Sorry I didn't write. I would have, but I didn't want to.
Bubble Time: Six boundaries for a DIY writing retreat.
If you find something that strikes you, please share this newsletter with your reinventing, resilient, slightly rebellious friends.
Until last week’s miss, I’d been diligently posting to Substack weekly, but struggling to focus on my book writing. Life intervenes, sure— family, Felix, house projects, snow removal, and binging old episodes of The Mindy Project—but why aren’t I making more progress on my memoir?
What am I committed to?
I put this question to the life wizard ten months before quitting my job—when I was in a hurry to start my next chapter. “If I want to write, why aren’t I writing?”
“What if you had no job, no deadlines?” she challenged.
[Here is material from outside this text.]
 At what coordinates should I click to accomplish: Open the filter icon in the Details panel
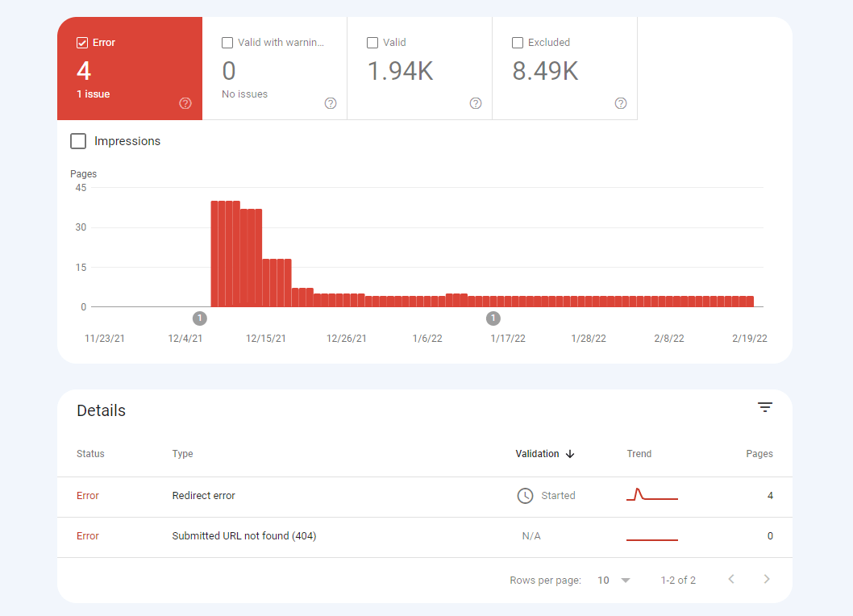[x=764, y=407]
Diane, my life wizard, described a vacuum world without external distractions, comparing it to the inside of a bubble. “All your identities—partner, manager, goal-getter—are outside the bubble. Whatever you think you should be or must do can’t penetrate the dome.
“But I do—still—have a job,” I said, out of breath from climbing the stairs to my home office.
She wanted me to imagine floating freely inside this bubble, but I pictured the kind I blew from a tiny plastic wand as a kid. Sparkling spheres floated toward the sky, then—POP—left wet rings on the sidewalk.
“We are trying to make an environmental shift here,” the wizard pointed out. “If you can’t commit to self-care, how the hell can you commit to the next meaningful thing?”
Skeptical, I gave bubble time a whirl while at yoga practice and while walking the dog, but I didn’t truly understand it until this weekend when I stepped back into the bubble for a DIY writing retreat.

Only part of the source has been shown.